In postmenopausal women diagnosed with osteoporosis, hormone therapy is used in addition to conventional treatments to prevent and treat osteoporosis, but it has serious adverse effects such as thrombosis and atherosclerosis [9]. Therefore, there is an urgent need to conduct research on new methods that can effectively and safely prevent and treat osteoporosis [10]. In addition to synthetic drugs, alternative therapies such as herbal medicines have also been considered by researchers [11].

Curcumin is the main and active ingredient of Curcuma longa L. (turmeric spice), which may be effective in treating joint problems with its anti-inflammatory, anti-catabolic and antioxidant effects [12], [13], [14], [15], [16]. In animal studies, it has been shown that Curcumin can effectively reduce the rate of osteoblasts apoptosis [17] and inhibit bone resorbtion of osteoclasts [18], and the effect is dose-dependent.

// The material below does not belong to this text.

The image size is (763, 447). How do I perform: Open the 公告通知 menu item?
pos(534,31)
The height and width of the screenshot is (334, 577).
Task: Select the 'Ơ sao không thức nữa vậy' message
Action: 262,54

Also, high dose of Curcumin with standard doses of alendronate can improve bone density parameters and bone circulation biomarkers [19]. In a clinical trial, it has also been shown that the use of Curcumin for 6 months can significantly improve bone mineral density (BMD) and other indices of bone circulation in patients with chronic spinal cord injury [20]. No complications have been reported following the use of appropriate and standard therapeutic doses of Curcumin, but in cases of overdose, gastrointestinal symptoms (abdominal pain) may occur [21].

The main ingredients of the oil extracted from Nigella sativa‎ seed (Nigella sativa L. of the Ranunculaceae family) are linoleic acid (55.6%), oleic acid (23.4%), and palmitic acid (12.5%), which are reported to have antioxidant, anti-inflammatory, antihistamine, and immune system strengthening effects [22]. Thymoquinone in Nigella sativa may also have osteogenesis effects [23]. It has also been reported that Nigella sativa is a safe antiosteoporotic agent with high levels of unsaturated fatty acids, as well as antioxidant and anti-inflammatory properties [24].

With the increase in life expectancy and the increase in the number of elderly people in the world, the negative effects of osteoporosis are significantly increasing. On the other hand, there are very few clinical studies on the effects of Curcumin and Nigella sativa on osteoporosis in humans [20], [25], [26]. Therefore, we decided to investigate the effect of nanomicellar Curcumin and Nigella sativa‎ supplements alone and in combination with each other on parameters of bone density (primary outcome) and quality of life (secondary outcome) of postmenopausal women with primary osteoporosis or osteopenia.